» Page text
<<<<

With the experience of the previous projects, they created Suprema Fortuna (Supreme Fortune), another application that uses data journalism to reveal the personal assets of national judges.

Another of Ojo Público's outstanding investigations, which won the Third Latin American Award for Investigative Journalism in 2016, is Memoria Robada (Stolen Memories).

This was the first major regional investigation designed by Ojo Público. It represented an innovative effort to highlight the scale of trafficking in cultural heritage in Latin America.

It was a collaboration with reporters from various Latin American media outlets like Plaza Pública in Guatemala, La Nación in Costa Rica, Chequeado in Argentina and Animal Político in Mexico.

Future projects

As for new formats, Fabiola Torres, also a co-founder of Ojo Público, told the Knight Center that they are exploring news games to tell complex stories.

For this, they have sought the help of video game developers and producers in Lima who have experience in the subject.

“We have two issues related to abuses of corporate power– which is one of Ojo-Público.com's lines of investigation – that have potential for this format, and it is possible to develop them this year,” Torres said.

Ojo Público's idea is to enable anyone to experience, through play, – in this case, an interactive simulator – the type of abuse that other citizens are subjected to in real life, Hidalgo explained. The game, Hidalgo continued, would show the real dimension of the case in a different way than reading the hard data of a report.

“Unlike other news games, our idea is that we do not necessarily invent a situation, but that the game is as close as possible to real cases investigated by our team,” he said.

Additionally, Hidalgo revealed that they are working on another story in this format that is somewhat more oriented to the political, related to recent cases of corruption in the country.

 

Workshops and training guides

Promoting journalistic excellence and best practices in the trade is another goal of Ojo Público, its cofounder and director Óscar Castilla told the Knight Center.

“In this way, this year we launched OjoLab (@OjoLab in Twitter), Ojo Público’s training, exchange, innovation and experimentation program that promotes the exchange of knowledge and skills among journalists, technologists, programmers, designers and civil society leaders interested in generating urgent and public service stories in innovative formats,” Castilla said.

The OjoLab program includes several training modules ranging from investigative journalism methodology, digital tools, database construction and analysis, NewsApps development, disruptive news formats, fact checking and journalism business models, Luna added.

This program is aimed at students, journalists, technologists, academics and civil society members. The first Lab “Narrate from data” was held between March 13 and 15 in El Salvador and was supported by well-known digital investigative journalism site El Faro. Fifteen journalists from Central America participated, and 10 of them were selected and given scholarships thanks to support from the Dutch organization Hivos, with the collaboration of Accese, an organization that promotes projects on issues related to energy sustainability.

According to Hidalgo, widening knowledge is one of the founding principles of Ojo Público. “That is why we have given investigation or data verification workshops in Peru as well as other countries of the region.”

With that same idea, they launched “La Navaja Suiza del Reportero” (The Swiss Army Knife for Journalists), which, according to Hidalgo, is now used in communication programs in universities in Argentina, Ecuador and Mexico. They also translated the book, which is digitally available, to English.

Recently, they launched the digital guide “Por la boca muere el pez” (The Fish Dies By its Mouth), which promotes fact checking the news. “As in every laboratory of ideas, the sense of success lies in our proposals being incorporated to the best standards of the profession,” Hidalgo said.

Sources of funding

Regarding the business model of Ojo Público, Castilla explained that it is based on three clearly established sources: financing through international cooperation with organizations that share their editorial line, providing technology implementation services linked to data analysis and visualization, and finally, offering laboratories of investigative and data journalism in Peru and abroad, like the latest development with the investigative journalists in El Salvador.

“If we speak in percentages, 70 percent of our income depends, on average, in the first modality and more than 20 percent in the second source of financing,” Castilla said.

>>>>

» Exercise task 1
Gather every line of the listing that contains the string "accomplish". Case matters.
The listing has nothing to do with the article on Ojo Público.

» Records for the exercise
<<<<

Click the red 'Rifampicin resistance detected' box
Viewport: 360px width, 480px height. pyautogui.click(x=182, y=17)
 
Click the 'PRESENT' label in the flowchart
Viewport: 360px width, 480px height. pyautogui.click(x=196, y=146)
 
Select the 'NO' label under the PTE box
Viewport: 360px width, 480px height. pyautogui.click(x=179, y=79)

>>>>
<<<<

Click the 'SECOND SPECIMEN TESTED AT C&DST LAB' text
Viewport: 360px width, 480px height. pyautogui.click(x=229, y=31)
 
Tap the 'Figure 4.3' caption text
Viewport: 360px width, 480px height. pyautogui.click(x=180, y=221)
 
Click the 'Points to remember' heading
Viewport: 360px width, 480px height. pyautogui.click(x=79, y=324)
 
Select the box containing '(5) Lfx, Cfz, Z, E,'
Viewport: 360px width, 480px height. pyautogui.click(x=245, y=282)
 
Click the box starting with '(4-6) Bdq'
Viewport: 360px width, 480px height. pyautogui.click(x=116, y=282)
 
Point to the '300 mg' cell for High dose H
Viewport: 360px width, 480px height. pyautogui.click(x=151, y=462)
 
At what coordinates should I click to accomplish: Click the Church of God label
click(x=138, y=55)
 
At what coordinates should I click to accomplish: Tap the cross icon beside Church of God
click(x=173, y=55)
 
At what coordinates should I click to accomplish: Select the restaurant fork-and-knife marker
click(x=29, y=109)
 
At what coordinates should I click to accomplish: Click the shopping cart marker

>>>>

» Exercise task 2
Reproduce a passage from the article on Ojo Público, beginning at the words "Future projects" and stopping after "of a report.".

» Written reply 1
At what coordinates should I click to accomplish: Click the Church of God label
At what coordinates should I click to accomplish: Tap the cross icon beside Church of God
At what coordinates should I click to accomplish: Select the restaurant fork-and-knife marker
At what coordinates should I click to accomplish: Click the shopping cart marker

» Written reply 2
Future projects

As for new formats, Fabiola Torres, also a co-founder of Ojo Público, told the Knight Center that they are exploring news games to tell complex stories.

For this, they have sought the help of video game developers and producers in Lima who have experience in the subject.

“We have two issues related to abuses of corporate power– which is one of Ojo-Público.com's lines of investigation – that have potential for this format, and it is possible to develop them this year,” Torres said.

Ojo Público's idea is to enable anyone to experience, through play, – in this case, an interactive simulator – the type of abuse that other citizens are subjected to in real life, Hidalgo explained. The game, Hidalgo continued, would show the real dimension of the case in a different way than reading the hard data of a report.